Problem to work on: What lines below contain the string "will"? List them all.
-- Opening Marker --
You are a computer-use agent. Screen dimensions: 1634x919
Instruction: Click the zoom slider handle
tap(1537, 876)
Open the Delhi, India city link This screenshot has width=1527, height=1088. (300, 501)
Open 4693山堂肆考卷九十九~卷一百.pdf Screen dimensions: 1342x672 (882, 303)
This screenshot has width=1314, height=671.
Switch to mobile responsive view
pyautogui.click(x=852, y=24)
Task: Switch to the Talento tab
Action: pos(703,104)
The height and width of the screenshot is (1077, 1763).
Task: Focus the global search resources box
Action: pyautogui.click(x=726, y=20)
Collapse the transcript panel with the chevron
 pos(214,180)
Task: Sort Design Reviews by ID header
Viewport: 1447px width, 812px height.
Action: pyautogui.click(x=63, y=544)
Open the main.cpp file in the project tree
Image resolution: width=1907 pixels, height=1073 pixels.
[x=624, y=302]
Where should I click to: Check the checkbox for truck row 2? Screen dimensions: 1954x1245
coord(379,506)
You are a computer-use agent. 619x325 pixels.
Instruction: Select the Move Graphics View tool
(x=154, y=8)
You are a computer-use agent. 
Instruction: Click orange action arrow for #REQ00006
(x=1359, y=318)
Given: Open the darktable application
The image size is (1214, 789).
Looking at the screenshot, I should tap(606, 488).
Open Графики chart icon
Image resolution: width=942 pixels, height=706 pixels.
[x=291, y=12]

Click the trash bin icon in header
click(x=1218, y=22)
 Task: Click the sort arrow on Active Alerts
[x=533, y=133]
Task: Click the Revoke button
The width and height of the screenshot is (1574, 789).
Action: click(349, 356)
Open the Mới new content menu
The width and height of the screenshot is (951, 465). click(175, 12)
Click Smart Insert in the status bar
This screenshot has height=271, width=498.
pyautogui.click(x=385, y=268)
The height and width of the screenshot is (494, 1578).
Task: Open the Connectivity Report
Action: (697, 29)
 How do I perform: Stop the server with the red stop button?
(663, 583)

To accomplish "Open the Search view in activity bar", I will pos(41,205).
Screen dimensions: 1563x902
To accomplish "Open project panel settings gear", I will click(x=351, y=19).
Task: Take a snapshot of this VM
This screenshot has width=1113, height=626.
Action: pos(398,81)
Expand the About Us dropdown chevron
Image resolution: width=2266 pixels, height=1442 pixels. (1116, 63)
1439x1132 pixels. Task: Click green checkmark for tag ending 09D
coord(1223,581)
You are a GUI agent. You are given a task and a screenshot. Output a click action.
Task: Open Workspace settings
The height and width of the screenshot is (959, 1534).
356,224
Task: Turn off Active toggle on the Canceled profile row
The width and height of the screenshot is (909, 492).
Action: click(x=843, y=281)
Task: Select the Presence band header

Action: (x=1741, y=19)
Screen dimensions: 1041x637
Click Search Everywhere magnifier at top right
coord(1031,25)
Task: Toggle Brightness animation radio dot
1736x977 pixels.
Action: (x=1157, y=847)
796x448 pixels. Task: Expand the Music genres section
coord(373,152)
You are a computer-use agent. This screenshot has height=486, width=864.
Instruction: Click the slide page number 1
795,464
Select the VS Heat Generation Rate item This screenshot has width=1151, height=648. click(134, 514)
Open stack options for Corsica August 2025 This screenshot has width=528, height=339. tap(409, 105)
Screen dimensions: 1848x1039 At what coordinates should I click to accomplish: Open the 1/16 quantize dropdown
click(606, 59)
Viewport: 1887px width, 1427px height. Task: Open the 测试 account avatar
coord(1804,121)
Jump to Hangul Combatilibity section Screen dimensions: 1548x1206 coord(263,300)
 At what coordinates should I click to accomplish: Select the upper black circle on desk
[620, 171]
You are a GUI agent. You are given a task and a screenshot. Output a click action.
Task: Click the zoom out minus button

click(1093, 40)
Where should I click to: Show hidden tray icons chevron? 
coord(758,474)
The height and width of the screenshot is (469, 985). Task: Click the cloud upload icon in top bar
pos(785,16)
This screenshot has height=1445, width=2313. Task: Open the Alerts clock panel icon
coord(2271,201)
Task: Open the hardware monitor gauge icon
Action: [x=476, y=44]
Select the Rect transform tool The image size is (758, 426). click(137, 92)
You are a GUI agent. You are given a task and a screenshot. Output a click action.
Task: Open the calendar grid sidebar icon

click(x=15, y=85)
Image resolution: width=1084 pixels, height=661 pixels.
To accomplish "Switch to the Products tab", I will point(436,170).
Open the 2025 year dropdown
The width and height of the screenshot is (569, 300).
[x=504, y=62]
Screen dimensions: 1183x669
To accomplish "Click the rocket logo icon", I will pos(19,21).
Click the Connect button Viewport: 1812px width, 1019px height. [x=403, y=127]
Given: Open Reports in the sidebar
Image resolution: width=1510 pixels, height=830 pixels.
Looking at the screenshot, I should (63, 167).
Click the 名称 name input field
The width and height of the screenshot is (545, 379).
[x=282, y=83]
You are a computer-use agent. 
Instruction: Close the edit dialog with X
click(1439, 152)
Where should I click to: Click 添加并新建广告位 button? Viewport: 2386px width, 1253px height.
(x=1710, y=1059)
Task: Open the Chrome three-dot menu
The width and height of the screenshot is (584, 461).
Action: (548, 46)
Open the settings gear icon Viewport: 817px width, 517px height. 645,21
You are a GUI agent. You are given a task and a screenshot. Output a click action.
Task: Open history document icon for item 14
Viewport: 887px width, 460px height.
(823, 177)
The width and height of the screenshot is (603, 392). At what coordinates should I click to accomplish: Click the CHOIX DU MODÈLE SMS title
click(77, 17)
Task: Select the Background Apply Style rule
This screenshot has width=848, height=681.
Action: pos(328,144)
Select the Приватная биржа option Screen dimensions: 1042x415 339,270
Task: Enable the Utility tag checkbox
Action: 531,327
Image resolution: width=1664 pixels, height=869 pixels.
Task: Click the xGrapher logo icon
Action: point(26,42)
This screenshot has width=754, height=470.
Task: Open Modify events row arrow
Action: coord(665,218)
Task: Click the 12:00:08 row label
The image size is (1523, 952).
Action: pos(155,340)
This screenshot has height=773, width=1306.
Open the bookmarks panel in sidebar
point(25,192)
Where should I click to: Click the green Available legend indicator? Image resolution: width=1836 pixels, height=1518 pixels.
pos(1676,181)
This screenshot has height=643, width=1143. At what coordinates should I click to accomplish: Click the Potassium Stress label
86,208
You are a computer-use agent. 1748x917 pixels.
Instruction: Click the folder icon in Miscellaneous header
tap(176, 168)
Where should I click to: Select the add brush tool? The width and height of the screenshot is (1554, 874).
-- Closing Marker --
Output of the exercise:
To accomplish "Open the Search view in activity bar", I will pos(41,205).
To accomplish "Open project panel settings gear", I will click(x=351, y=19).
To accomplish "Switch to the Products tab", I will point(436,170).
To accomplish "Click the rocket logo icon", I will pos(19,21).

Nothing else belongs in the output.